As per the workaround mentioned in discussion, the default settings.php file that is shipped does not always prevent PHP from adding the PHPSESSID in the URL.

Although this is a hosting setting issue, a workaround exists for it:

A patch is attached, and it just adds the following line to settings.php

ini_set('url_rewriter.tags', '');
CommentFileSizeAuthor
settings_0.patch576 byteskbahey

Comments

dries’s picture

If this mechanism kicks in, your session ID isn't shared but the sessions probably won't work either. Is this a good idea?

kbahey’s picture

I am not sure which is the lesser evil: not having sessions or having session IDs in the URL.

Perhaps we can add it in the settings.php as a comment ("If you still have the sessions in the URL then try this" kind of thing).

killes@www.drop.org’s picture

I think sessions would still work. I am not convinced we should add this to settings.php, though. Maybe as an uncommented option?

bradlis7’s picture

I think that the session naturally uses cookies to store their session ID, but browsers and search engines without cookies use the "?PHPSESSID=..." to store the variable. The big problem I have with PHPSESSID is that it shows up in search results. Is there any way to tell if the user is a website crawler?

markus_petrux’s picture

Search engines are identifiable by their user agent string, but this information can ve hijacked.
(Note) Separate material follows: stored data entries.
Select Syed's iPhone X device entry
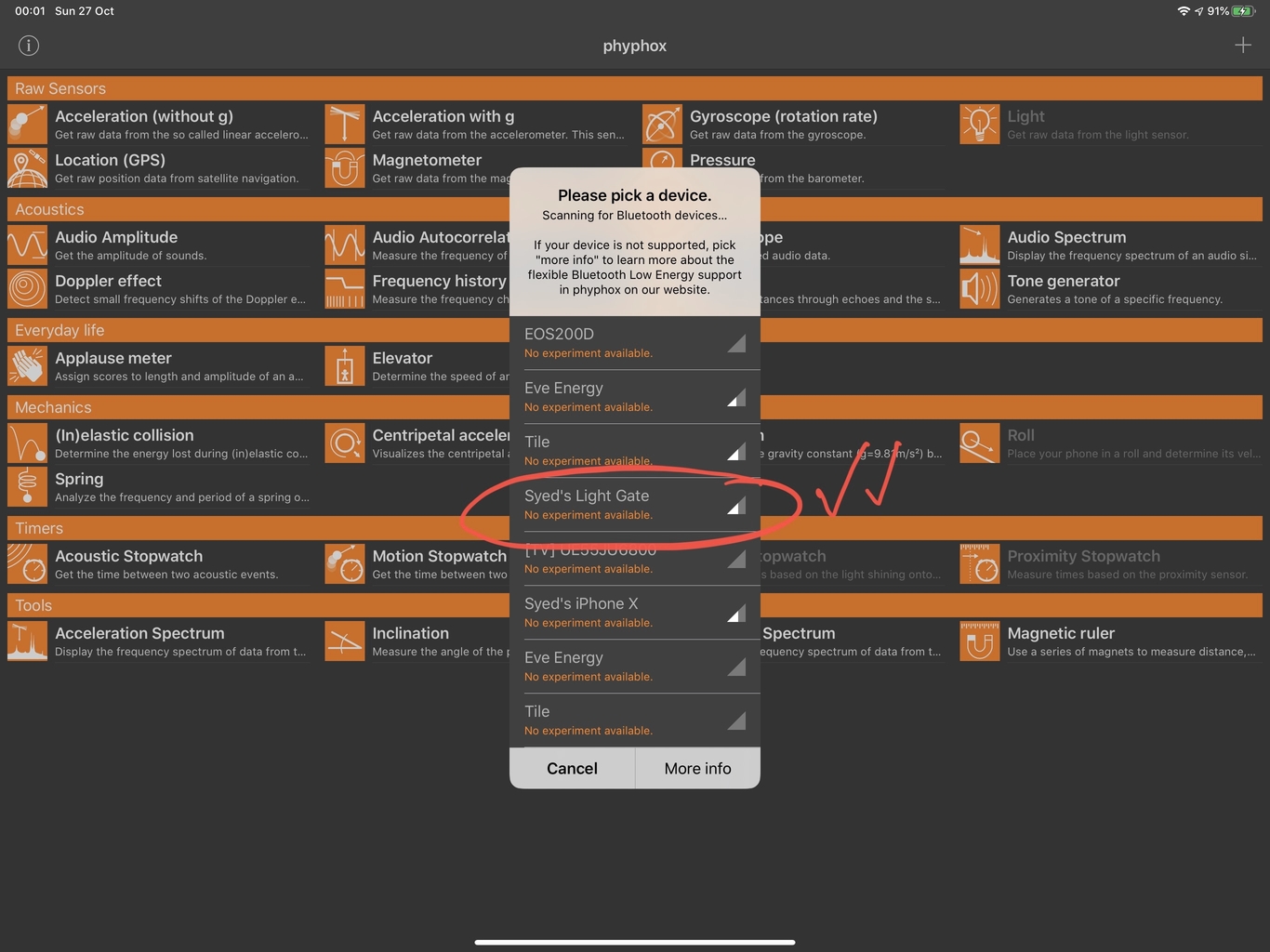This screenshot has width=1270, height=952. coord(634,613)
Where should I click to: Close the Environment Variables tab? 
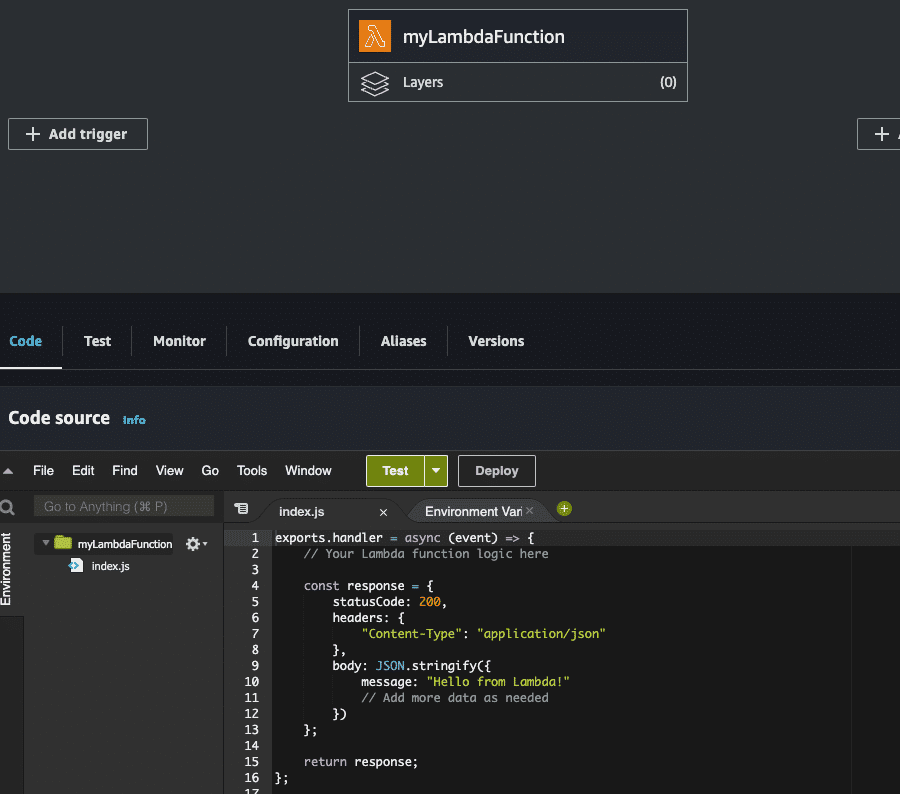point(529,509)
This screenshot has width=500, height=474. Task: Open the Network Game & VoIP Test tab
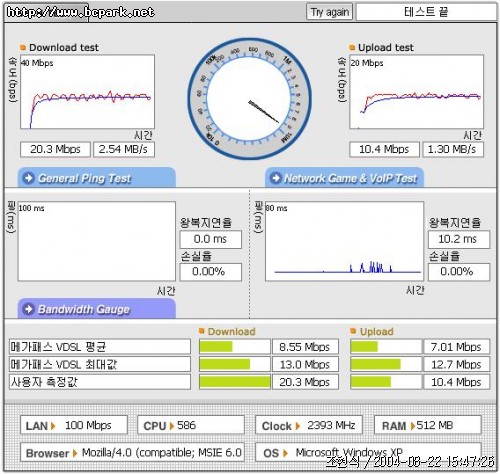(x=344, y=177)
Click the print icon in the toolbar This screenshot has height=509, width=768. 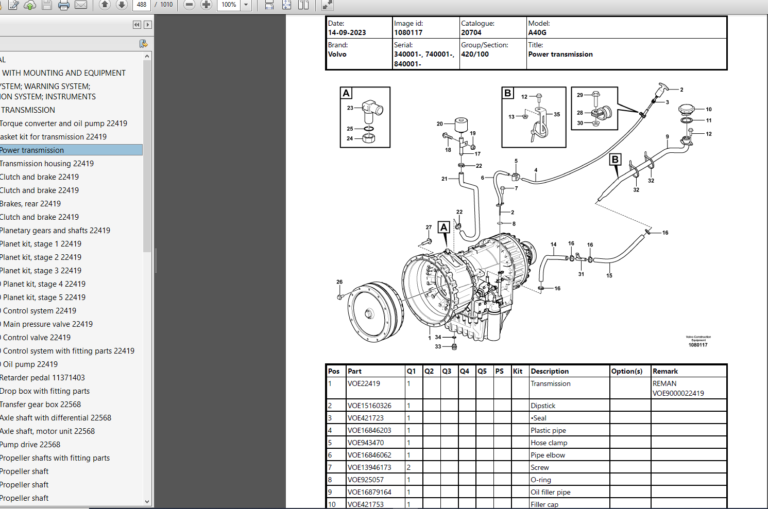[x=64, y=5]
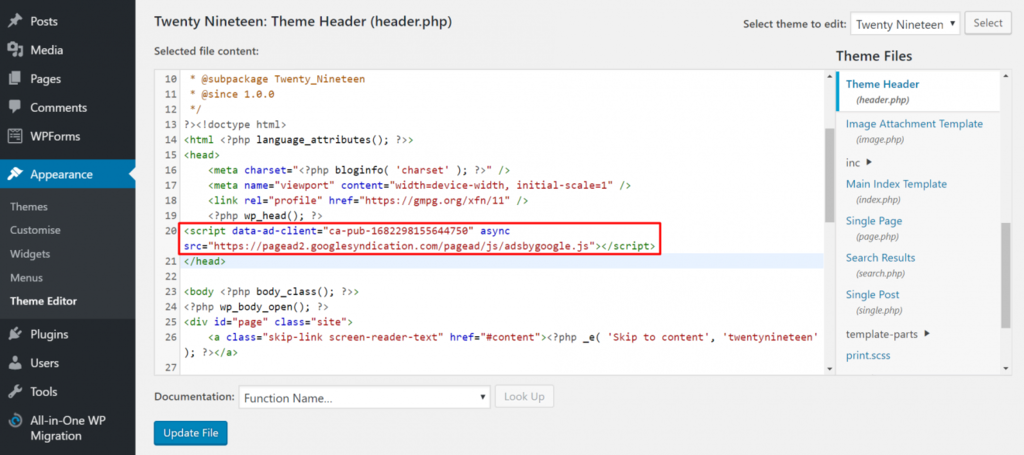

1) You have to maintain a list of user agent strings, used by countless search engines.
2) You have to maintain a list of IPs that each search engine use, to prevent hijacking.
3) You have to find a way to maintain all this information up to date.

Ugh!

Maybe the browsecap module can help with the user agent strings, but what with the IPs?

kkobashi’s picture

I don't understand the concern of hijacking/spoofing. Does it really matter if a user agent claims to be GoogleBot or something else?

Any type of user agent can visit a Drupal site. It can claim to be Mickey Mouse, Madonna or Britney Spears. Do we really care if it hasn't logged in and validated? There's infinite user_agents. The default behaivior to access Drupal is not based on user agent, but rather on user authentication.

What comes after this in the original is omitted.